This documentation will help answer frequently asked questions regarding Adobe Experience Platform Batch Data Ingestion APIs.
The 200 OK
response from the API means that the batch has been accepted for processing - it is not active until it transitions to its final state, such as Active or Failure.
Yes - it is safe to retry the API call. Despite the failure, it is possible that the operation actually succeeded and the batch was successfully accepted. However, clients are expected to have retry mechanisms in case of API failure, and are, in fact, encouraged to retry. If the operation actually succeeded, the API will return success, even after retrying.
The recommended file size for using the Large File Upload API is 256 MB or larger. More information about how to use the Large File Upload API can be found here.
If chunks of a large file are found overlapping or missing, the server responds with an HTTP 400 Bad Request. This can occur because it is possible to upload overlapping chunks, as range validations are done at the time of file completion, when the file chunks are stitched together.
Currently, both Parquet and JSON are supported. CSV is supported on a legacy basis - while data will be promoted to master and preliminary checks will be done, no modern features, such as conversion, partitioning, or row validation will be supported.

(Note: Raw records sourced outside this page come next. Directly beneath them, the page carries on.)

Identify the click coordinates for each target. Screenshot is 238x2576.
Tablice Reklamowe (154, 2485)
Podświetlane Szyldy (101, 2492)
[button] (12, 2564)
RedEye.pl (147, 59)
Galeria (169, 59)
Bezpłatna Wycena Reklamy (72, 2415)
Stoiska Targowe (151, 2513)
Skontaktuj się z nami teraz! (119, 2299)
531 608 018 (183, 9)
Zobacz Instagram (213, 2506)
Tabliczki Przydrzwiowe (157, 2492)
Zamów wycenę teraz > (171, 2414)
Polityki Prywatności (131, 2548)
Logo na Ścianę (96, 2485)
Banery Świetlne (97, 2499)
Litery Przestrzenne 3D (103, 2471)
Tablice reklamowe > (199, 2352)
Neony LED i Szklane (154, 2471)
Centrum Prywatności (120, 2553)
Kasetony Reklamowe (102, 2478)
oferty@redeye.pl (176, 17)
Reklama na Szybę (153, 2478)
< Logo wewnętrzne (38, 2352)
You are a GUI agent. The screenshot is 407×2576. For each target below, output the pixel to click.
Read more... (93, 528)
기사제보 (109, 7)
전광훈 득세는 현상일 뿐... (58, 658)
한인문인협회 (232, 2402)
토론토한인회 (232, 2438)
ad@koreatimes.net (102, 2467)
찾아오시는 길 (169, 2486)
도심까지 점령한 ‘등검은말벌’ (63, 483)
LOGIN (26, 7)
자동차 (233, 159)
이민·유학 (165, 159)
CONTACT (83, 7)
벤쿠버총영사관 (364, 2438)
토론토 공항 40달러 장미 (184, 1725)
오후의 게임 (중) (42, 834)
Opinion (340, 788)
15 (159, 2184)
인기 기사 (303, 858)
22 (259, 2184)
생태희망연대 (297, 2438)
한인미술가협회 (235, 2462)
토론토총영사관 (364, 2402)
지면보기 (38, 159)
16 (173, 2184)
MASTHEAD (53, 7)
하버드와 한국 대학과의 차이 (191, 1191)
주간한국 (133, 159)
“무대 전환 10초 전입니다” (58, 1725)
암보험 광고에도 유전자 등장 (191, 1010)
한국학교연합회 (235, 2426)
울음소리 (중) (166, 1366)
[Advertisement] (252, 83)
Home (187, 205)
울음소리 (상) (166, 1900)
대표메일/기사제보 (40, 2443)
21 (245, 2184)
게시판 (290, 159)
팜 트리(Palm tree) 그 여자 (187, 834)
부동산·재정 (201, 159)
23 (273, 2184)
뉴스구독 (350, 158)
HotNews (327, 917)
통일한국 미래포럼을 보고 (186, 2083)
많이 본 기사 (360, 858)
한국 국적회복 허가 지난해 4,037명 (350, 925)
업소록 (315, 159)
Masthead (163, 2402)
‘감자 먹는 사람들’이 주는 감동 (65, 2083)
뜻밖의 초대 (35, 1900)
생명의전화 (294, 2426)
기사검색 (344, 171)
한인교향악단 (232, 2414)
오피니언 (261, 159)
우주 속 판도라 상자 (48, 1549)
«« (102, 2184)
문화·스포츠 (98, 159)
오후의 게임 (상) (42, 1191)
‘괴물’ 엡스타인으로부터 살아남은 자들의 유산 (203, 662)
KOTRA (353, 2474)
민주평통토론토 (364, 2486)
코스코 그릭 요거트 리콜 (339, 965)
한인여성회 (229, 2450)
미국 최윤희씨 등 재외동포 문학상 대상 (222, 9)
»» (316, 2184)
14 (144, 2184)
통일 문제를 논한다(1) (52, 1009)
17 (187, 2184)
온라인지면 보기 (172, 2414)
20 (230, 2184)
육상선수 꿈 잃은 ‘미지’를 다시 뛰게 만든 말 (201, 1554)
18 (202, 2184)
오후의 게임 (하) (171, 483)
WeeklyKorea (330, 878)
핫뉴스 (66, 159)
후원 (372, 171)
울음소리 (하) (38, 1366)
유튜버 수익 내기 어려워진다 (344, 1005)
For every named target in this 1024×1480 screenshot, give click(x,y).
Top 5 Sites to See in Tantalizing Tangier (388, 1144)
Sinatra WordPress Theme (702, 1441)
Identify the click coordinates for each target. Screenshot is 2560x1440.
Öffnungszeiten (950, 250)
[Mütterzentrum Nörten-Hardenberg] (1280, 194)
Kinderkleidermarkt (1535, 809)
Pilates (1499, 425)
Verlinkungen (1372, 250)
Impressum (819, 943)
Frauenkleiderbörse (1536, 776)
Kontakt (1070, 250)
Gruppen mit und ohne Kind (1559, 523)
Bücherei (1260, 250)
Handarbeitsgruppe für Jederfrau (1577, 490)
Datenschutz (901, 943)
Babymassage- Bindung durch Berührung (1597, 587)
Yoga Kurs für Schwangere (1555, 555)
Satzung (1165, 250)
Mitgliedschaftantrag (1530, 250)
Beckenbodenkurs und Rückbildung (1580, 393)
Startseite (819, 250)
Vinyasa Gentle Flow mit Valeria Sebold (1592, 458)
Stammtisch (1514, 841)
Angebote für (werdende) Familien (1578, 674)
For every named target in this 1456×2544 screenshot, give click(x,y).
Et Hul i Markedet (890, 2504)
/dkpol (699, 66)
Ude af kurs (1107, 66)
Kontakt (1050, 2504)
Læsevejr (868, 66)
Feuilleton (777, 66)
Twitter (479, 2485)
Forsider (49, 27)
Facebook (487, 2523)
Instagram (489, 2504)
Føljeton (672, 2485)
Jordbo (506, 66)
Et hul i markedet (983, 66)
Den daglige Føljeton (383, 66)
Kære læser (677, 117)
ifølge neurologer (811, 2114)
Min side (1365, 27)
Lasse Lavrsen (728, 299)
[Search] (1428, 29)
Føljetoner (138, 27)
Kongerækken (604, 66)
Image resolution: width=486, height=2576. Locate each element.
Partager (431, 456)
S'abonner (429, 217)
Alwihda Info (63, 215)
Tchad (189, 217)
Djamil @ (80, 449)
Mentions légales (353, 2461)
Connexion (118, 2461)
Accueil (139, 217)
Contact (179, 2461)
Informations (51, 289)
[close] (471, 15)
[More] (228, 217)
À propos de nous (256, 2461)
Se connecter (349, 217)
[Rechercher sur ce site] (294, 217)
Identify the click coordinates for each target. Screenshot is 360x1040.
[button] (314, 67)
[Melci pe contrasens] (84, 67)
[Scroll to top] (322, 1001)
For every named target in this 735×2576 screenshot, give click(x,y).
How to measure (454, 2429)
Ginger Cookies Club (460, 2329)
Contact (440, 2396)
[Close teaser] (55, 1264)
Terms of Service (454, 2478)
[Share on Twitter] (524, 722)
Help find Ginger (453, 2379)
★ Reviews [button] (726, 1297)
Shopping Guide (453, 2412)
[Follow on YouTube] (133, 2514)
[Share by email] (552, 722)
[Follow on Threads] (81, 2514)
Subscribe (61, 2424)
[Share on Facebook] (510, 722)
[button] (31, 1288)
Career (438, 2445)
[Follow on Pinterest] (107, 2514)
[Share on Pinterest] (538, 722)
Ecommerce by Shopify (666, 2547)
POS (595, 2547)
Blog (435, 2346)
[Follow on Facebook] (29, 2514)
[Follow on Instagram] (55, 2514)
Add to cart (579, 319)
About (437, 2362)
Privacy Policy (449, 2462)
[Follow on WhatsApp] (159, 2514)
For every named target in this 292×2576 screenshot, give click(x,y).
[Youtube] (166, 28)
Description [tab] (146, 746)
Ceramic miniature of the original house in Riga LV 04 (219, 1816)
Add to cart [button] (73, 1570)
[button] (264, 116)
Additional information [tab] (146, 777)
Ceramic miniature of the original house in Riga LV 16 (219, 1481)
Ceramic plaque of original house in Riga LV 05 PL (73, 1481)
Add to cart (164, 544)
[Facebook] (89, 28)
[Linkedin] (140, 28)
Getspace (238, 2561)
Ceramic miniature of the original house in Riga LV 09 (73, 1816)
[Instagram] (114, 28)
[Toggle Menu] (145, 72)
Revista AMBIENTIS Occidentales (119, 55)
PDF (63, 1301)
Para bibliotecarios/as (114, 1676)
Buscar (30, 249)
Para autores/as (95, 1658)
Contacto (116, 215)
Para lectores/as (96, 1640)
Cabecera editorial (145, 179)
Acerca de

The input format should be specified at batch creation time within the payload. An example of how to specify the batch input format can be seen below:
curl -X POST "https://platform.adobe.io/data/foundation/import/batches" \
-H "accept: application/json" \
-H "x-gw-ims-org-id: {ORG_ID}" \
-H "Authorization: Bearer {ACCESS_TOKEN}" \
-H "x-api-key: {API_KEY}"
-d '{
"datasetId": "{DATASET_ID}",
"inputFormat": {
"format": "json"
}
}'
In order for data to appear in the dataset, the batch must be marked as complete. All the files you want to ingest must be uploaded before marking the batch as complete. An example of marking a batch as complete can be seen below:
curl -X POST "https://platform.adobe.io/data/foundation/import/batches/{BATCH_ID}?action=COMPLETE" \
-H 'Authorization: Bearer {ACCESS_TOKEN}' \
-H 'x-gw-ims-org-id: {ORG_ID}' \
-H 'x-api-key: {API_KEY}' \
-H 'x-sandbox-name: {SANDBOX_NAME}'
To ingest multi-line JSON, the isMultiLineJson
flag needs to be set at the time of batch creation. An example of this can be seen below:
curl -X POST "https://platform.adobe.io/data/foundation/import/batches" \
-H "accept: application/json" \
-H "x-gw-ims-org-id: {ORG_ID}" \
-H "Authorization: Bearer {ACCESS_TOKEN}" \
-H "x-api-key: {API_KEY}"
-d '{
"datasetId": "{DATASET_ID}",
"inputFormat": {
"format": "json",
"isMultiLineJson": true
}
}'
For JSON lines, there is one JSON object per line. For example:
{"string":"string1","int":1,"array":[1,2,3],"dict": {"key": "value1"}}
{"string":"string2","int":2,"array":[2,4,6],"dict": {"key": "value2"}}
{"string":"string3","int":3,"array":[3,6,9],"dict": {"key": "value3", "extra_key": "extra_value3"}}
For multi-line JSON, one object can occupy multiple lines, while all the objects are wrapped in a JSON array. For example:
[
{"string":"string1","int":1,"array":[1,2,3],"dict": {"key": "value1"}},
{"string":"string2","int":2,"array":[2,4,6],"dict": {"key": "value2"}},
{
"string": "string3",
"int": 3,
"array": [
3,
6,
9
],
"dict": {
"key": "value3",
"extra_key": "extra_value3"
}
}
]
By default, Batch Data Ingestion uses single-line JSON.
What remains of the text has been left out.